Person-to-person Promotional Pieces: Business Cards And More Small Ephemera Printed At Hatch Show Print
The work that this great old print shop has produced over the century and a half (almost!) it has been in business has been a reflection of – or response to – the needs of its customers.
These days the shop is known for its colorful show and event posters. In the mid-twentieth century, the shop was certainly producing a lot (A LOT) of show advertising using eye-catching color, large hand-carved wood blocks and wood type, but customers also needed smaller printed pieces, including business cards, school lunch tickets, raffle tickets, labels, and identification and membership cards like those featured here.
Looking at these pieces of the shop’s past and Nashville’s history, a few things stand out:
Much of the metal type used to set the words and numbers for this ephmera still exists in the shop – the Old English or blackletter typefaces used on the Naturopathy Registration Card in particular (or what may be recognized as “Gothic” today in lay terms) are annoyingly easy to come across when looking for something else among the type cabinets in the shop!
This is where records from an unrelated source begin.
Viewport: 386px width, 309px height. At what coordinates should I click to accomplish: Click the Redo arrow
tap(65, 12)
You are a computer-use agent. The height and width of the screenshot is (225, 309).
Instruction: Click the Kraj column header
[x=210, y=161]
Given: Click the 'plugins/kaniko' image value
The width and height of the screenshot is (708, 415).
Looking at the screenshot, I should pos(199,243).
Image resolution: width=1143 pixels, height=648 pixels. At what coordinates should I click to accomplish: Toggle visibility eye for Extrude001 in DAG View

The Rainbow Dinner Club, in Printers Alley is now called Skulls Rainbow Room, and the address is slightly different.
Mrs. Hart set her business apart, with blue ink printed on pink labels for her consulting firm. The location of the business is now part of Vanderbilt University’s campus.
Only a couple of years younger than the print shop, McEwen Laundry Co., must have been a bustling business if it required five salesmen! The last year the company was in business hasn’t been determined, but it did celebrate fifty years in 1931, even getting their story covered in The Tennessean in October of that year.
Some of the metal type on these cards measures three or four points tall, which is 1/24th of an inch. It is a relief to not have to read, much less typeset, proof and print letters that small these days.
And, of course the shop created self-promotional pieces that were smaller than a poster! This was likely an ink blotter, from around 1885, when the shop was owned and operated by its founding brothers, Charles and Herbert Hatch.
Whether the first year, the fortieth, or the hundred and forty-sixth, we’re just so glad to be here doing just about the only thing we know how to do this well!